■ GIVEN TEXT:
########
In this lab we will learn how to fit distributions to data sets. The specific learning outcomes are:
* Get familiar with the library scipy.stats and its functios *.fit()*;
* Understand how to use the parameters estimated on the *.fit()* to calculate values for theoretical cdf and pdf;
* Get familiar with *np.linspace()*;
* Get familiar with matplotlib.pyplot and how to plot more than one series in the same graph.


## Initializing

In [None]:
from google.colab import drive
drive.mount('/content/drive')

Drive already mounted at /content/drive; to attempt to forcibly remount, call drive.mount("/content/drive", force_remount=True).


In [None]:
import os
os.chdir('/content/drive/MyDrive/Colab Notebooks/')

In [None]:
#Start by loading necessary packages
import numpy as np
import pandas as pd
import matplotlib.pyplot as plt
import scipy.stats as stats
import random

## Wind Investment Problem

Recall the wind investment example from lectures. We had two uncertainties **electricity prices** and **wind speed**. Let's see how we could use Monte Carlo to generate scenarios for the two random variables. We learned on Lab 12 how to draw random variates from known distribution. But this time we don't knwo the distribution a priori, we need to fit a distribution first. 


### Fitting a Distribution to Electricity Prices


Let's start by importing the data using *pd.read_excel()*. Then let's print summary statistics using function *.describe()*

In [None]:
elect_price_data = pd.read_excel("Wind_Invest_Data.xlsx",sheet_name="Elect_Prices")
print(elect_price_data.head(10),'\n')

#Getting summary statistics
print('Summary Statistics for Electricity Price')
print(elect_price_data.iloc[:,1].describe())

#just transforming data frame into num py array to facilitate reference
elect_price = np.array(elect_price_data.iloc[:,1])

In [None]:
#Initial plot of data
plt.plot(elect_price)

Once you have the data, you need to fit a distribution to your data. 
We will use scipy.stats. A list of distributions available with scipy.stats is available [here](https://docs.scipy.org/doc/scipy/reference/stats.html#continuous-distributions)

* Step 1: Draw a histogram to choose candidate(s) probability distribution. 
* Step 2: Estimate the parameters of the hypothesized distribution for the sample - in Python, parameters will be estimated automatically using *stats.**dist**.fit()*.
########
■ SUPPLIED MATERIAL:

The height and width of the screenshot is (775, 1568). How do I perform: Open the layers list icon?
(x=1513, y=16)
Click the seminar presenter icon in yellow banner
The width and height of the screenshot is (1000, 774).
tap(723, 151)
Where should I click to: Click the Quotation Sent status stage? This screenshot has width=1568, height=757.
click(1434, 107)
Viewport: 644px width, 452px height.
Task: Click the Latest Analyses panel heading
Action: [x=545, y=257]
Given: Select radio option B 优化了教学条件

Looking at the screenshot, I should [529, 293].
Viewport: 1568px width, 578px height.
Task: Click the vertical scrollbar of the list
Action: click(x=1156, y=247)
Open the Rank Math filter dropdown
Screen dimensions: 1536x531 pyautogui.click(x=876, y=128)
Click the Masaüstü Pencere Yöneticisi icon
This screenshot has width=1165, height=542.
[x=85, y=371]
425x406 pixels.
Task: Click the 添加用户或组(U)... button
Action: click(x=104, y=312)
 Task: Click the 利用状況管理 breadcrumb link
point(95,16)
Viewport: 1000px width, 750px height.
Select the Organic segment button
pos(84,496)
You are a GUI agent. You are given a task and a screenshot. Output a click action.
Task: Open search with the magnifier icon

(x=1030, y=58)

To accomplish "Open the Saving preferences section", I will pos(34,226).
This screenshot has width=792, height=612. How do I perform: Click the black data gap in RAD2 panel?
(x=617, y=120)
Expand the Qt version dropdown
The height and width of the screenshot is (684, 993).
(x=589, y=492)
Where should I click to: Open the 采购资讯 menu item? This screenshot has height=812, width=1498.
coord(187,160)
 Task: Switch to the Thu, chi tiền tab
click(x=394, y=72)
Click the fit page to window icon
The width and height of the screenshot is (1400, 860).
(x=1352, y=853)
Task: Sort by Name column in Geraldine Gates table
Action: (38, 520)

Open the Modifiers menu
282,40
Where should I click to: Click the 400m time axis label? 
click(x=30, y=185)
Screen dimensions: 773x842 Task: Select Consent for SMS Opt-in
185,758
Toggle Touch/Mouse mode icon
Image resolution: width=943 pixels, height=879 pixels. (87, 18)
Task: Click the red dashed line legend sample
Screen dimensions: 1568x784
########
■ WHAT YOU WILL DO:
Write out the part of the distribution-fitting lab text starting with "print(elect_price_data.head(10),'\n')" and going on through "print(elect_price_data.iloc[:,1].describe())", word for word.

■ TASK ANSWER:
print(elect_price_data.head(10),'\n')

#Getting summary statistics
print('Summary Statistics for Electricity Price')
print(elect_price_data.iloc[:,1].describe())